You’d never know by looking at it, but Volkswagen’s compact Jetta receives a batch of updates that make it the most desirable Jetta in recent years.
- a new direct-injected turbocharged four replaces the five-cylinder engine that has powered the majority of Jettas sold;
- an independent rear suspension replaces the old solid rear axle;
- the ’14 Jetta introduces VW’s new Car-Net telematics;
- on most trims, increased use of soft-touch materials enhances cabin quality.
Though they may seem underwhelming, these updates are significant. The new engine is refined, smooth and quiet. It makes the same 170 horsepower as the old 2.5-liter five, but boosts torque by 7 pound-feet (to 184), while improving fuel efficiency by 5 mpg. It runs on regular unleaded fuel and, equipped with a five-speed manual transmission, returns EPA numbers of 26 mpg city/36 mpg highway/30 mpg combined. With the optional six-speed automatic, city mileage drops to 25 mpg.
A 115-hp 2.0-liter four powers the S trim and a turbocharged 2.0-liter diesel four powers the TDI ($24,015). It makes 140 hp and 236 pound-feet of torque and earns EPA ratings of 30/42/34.
The GLI, which is marketed as a separate model, gets its power from a 200-hp turbocharged 2.0-liter four.
Until this year, all Jettas but the performance-oriented GLI ($25,075) ran an old-school solid rear axle, whose primary advantage was cost. This year, all Jettas receive the GLI’s multilink independent rear suspension that improves both ride quality and handling.
The Jetta has grown less athletic and more mainstream in recent years, and the new rear suspension recaptures some of the car’s old dynamism. My SEL tester was noteworthy for its quiet ride, stable handling and lively feel.

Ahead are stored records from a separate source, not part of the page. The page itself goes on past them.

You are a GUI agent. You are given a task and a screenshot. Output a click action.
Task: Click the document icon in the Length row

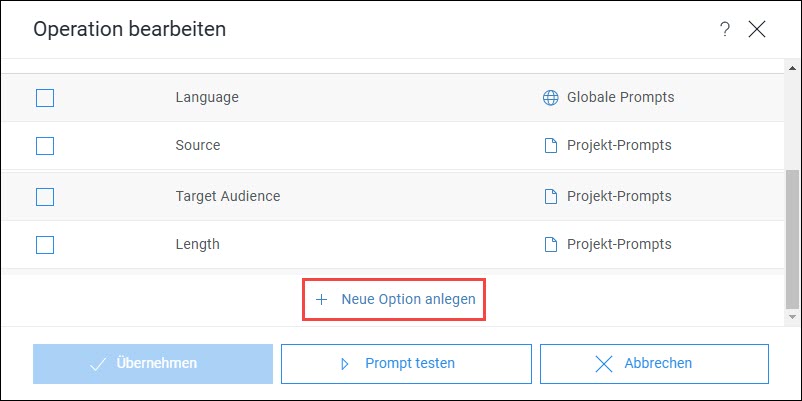pyautogui.click(x=550, y=244)
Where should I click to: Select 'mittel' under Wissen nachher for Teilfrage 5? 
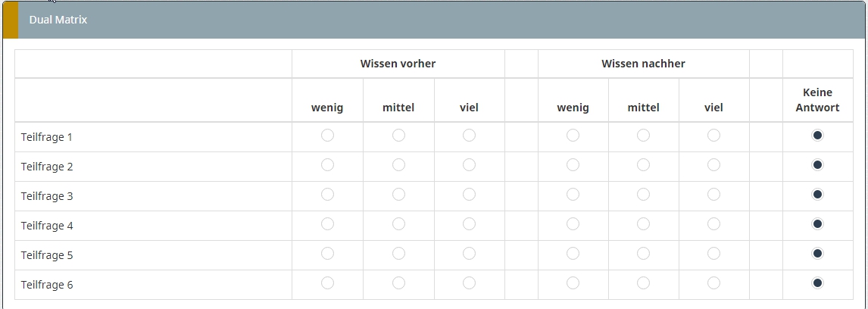pyautogui.click(x=643, y=253)
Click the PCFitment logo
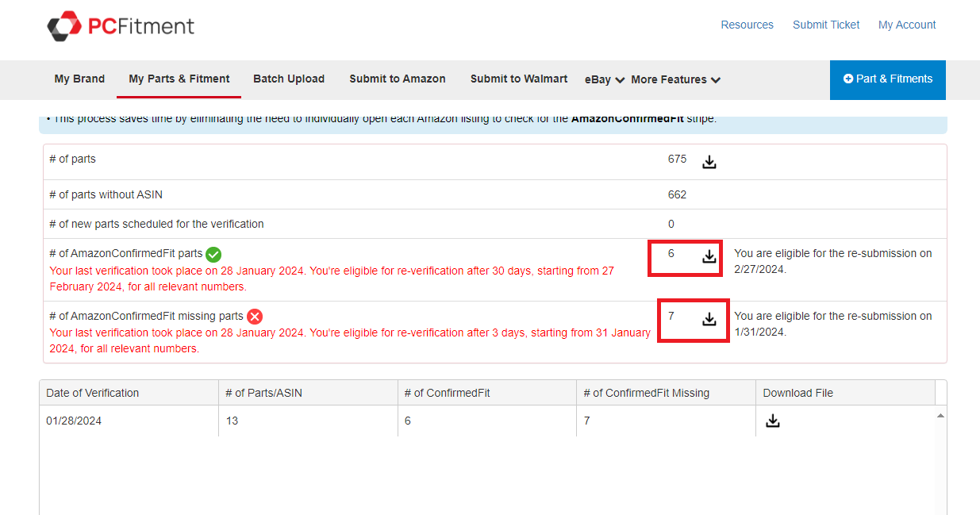The width and height of the screenshot is (980, 515). 121,25
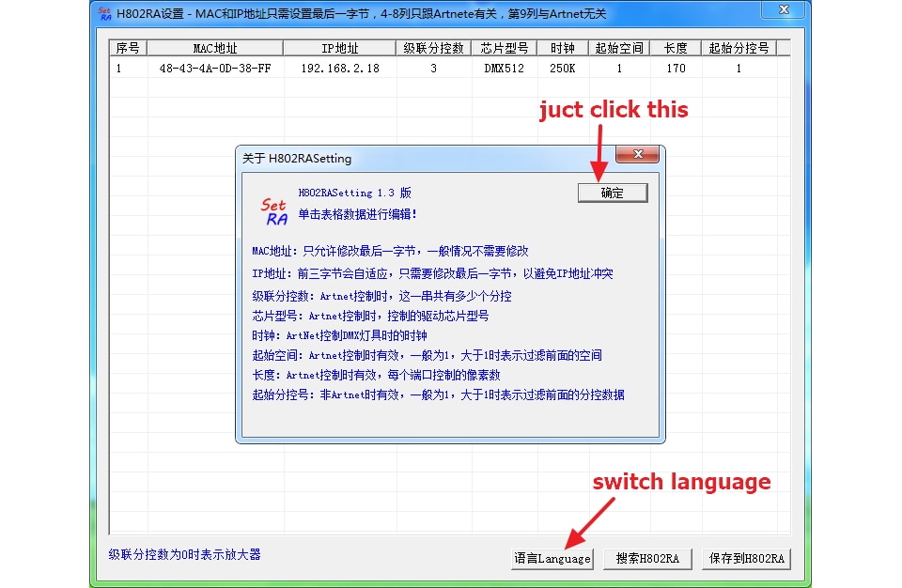Screen dimensions: 902x588
Task: Click the SetRA logo icon in about dialog
Action: 274,211
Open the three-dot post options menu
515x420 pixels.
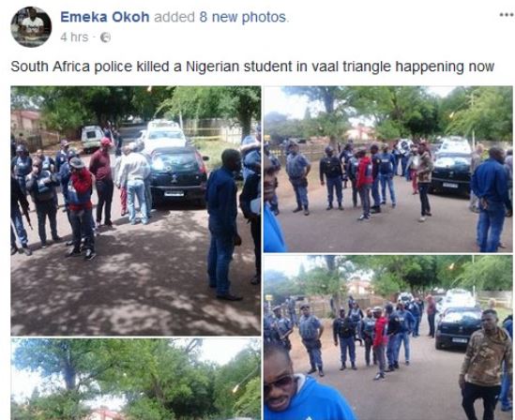507,14
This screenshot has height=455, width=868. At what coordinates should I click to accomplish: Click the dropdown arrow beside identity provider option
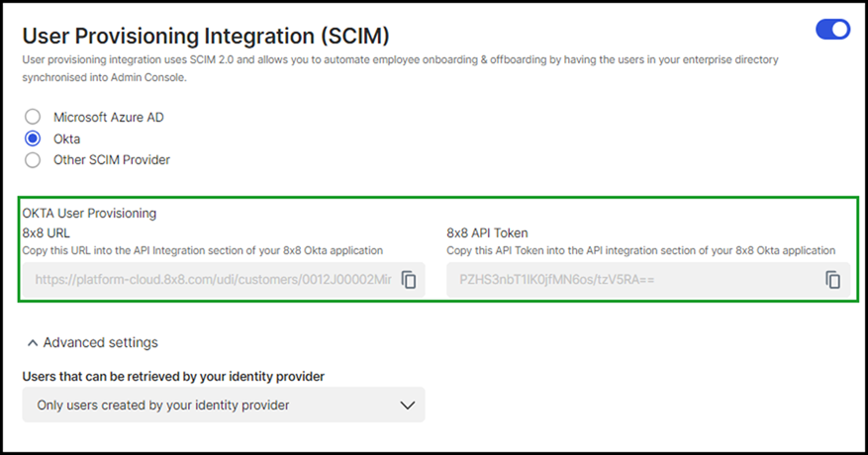(408, 406)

A new electric power-assist steering system is quick, responsive and accurate, and offers good feedback from the road surface.

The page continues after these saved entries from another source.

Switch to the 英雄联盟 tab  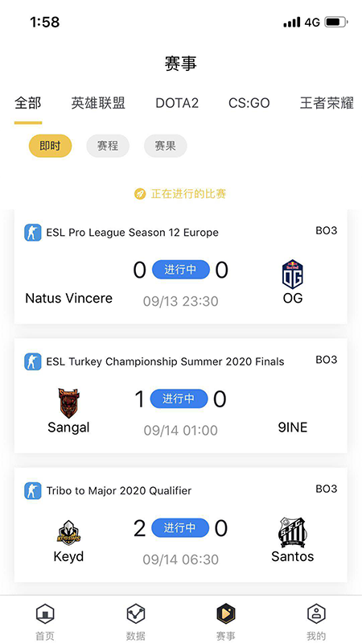(x=98, y=103)
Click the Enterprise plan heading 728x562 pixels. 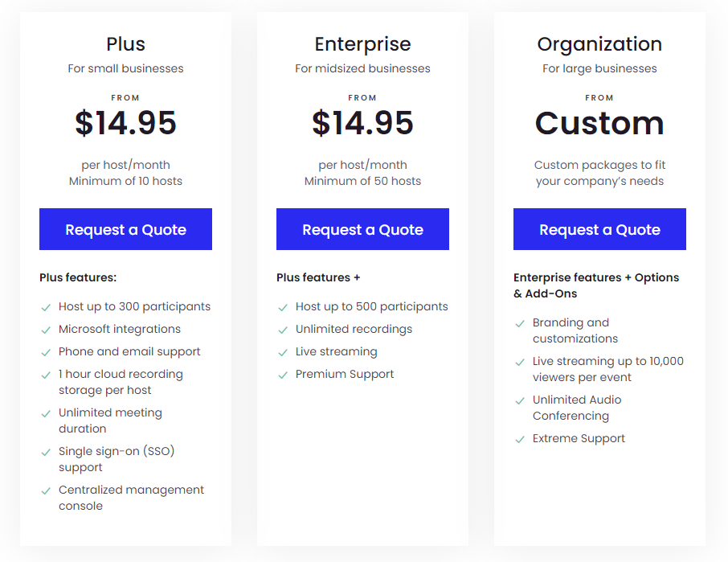[x=362, y=44]
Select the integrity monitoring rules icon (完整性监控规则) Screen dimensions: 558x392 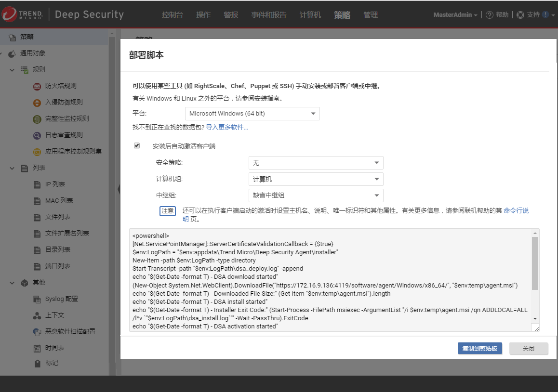point(37,119)
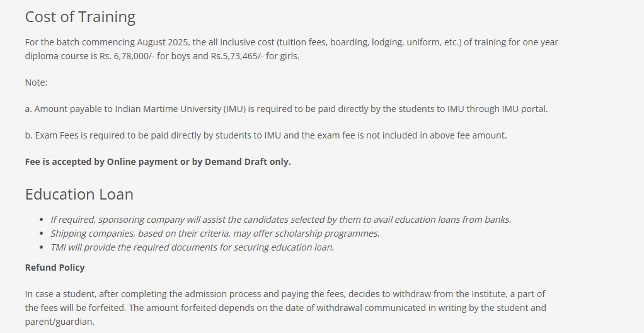The image size is (644, 333).
Task: Click the "Education Loan" heading
Action: tap(79, 195)
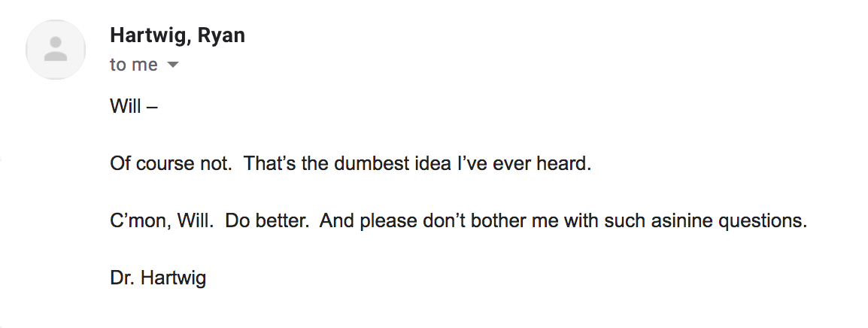The height and width of the screenshot is (328, 868).
Task: Click the sender name Hartwig, Ryan
Action: tap(178, 35)
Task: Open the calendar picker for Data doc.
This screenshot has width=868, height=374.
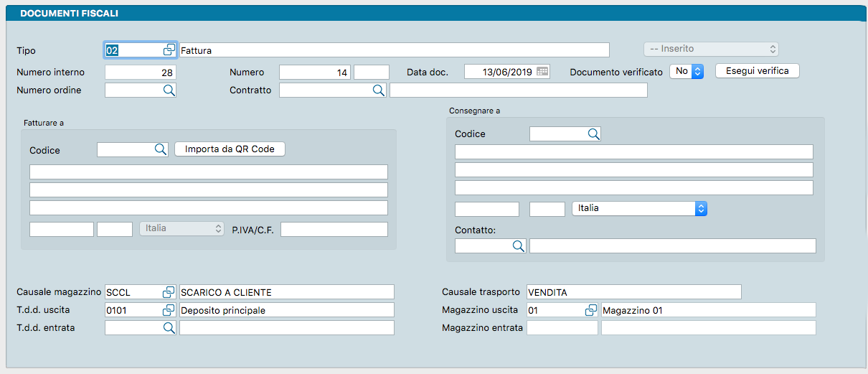Action: [542, 72]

Car-Net, VW’s new telematics system, includes automatic crash notification, roadside assistance, remote vehicle access, stolen vehicle location and geo-fencing, which allows parents to set limits for inexperienced drivers. It’s available on SE ($19,715) trims and above.

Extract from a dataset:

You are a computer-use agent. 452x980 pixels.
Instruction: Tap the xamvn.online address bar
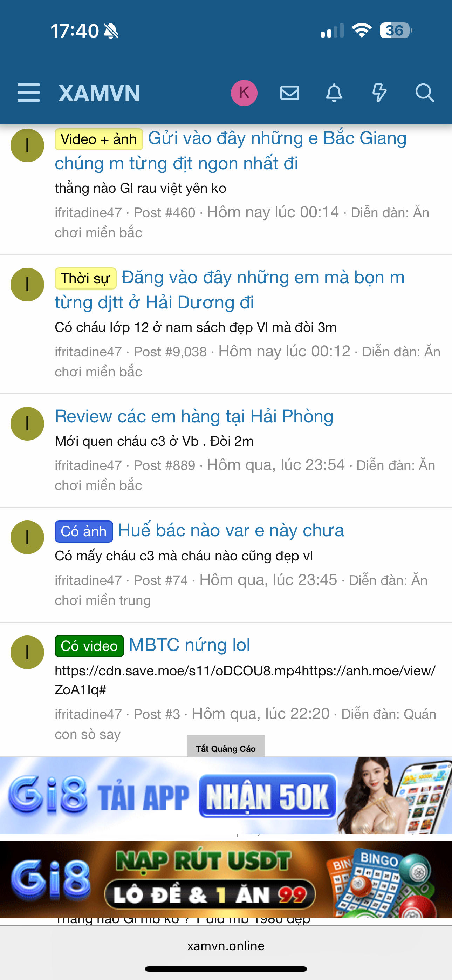click(x=226, y=946)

Though hard plastics still dominate lower-trim cabins, the SEL ($26,410) and TDI trims join the GLI with its abundant use of soft-touch materials.
The new Jetta’s upper trims feel upscale, while maintaining VW’s no-nonsense approach to design and layout. Even with the optional infotainment and navigation systems, controls are straightforward and easily parsed.
In a world increasingly dominated by touch screens and other attention-demanding controls, VW’s one-touch cruise-control mechanism is refreshingly direct.
The 5-inch nav display is smaller and less sophisticated than competing systems, but requires less of the driver’s attention than more complex setups.
Both cabin and trunk are generously sized, though old-school hinges cut into trunk space. Six-footers enjoy plenty of room in both front and back seats. All seats provide abundant thigh and lower-back support.
VW’s best-selling model, Jetta plays a big role in the company’s drive to become the world’s largest automaker. The reinvigorated 2014 Jetta is an excellent place to start.
Don Adair is a Spokane-based freelance writer. Contact him at firstname.lastname@example.org.
2014 Volkswagen Jetta SEL
Vehicle base price: $16,720
Trim level base price: $25,590
Optional equipment: The Jetta SEL is a fully equipped trim; our tester included no options.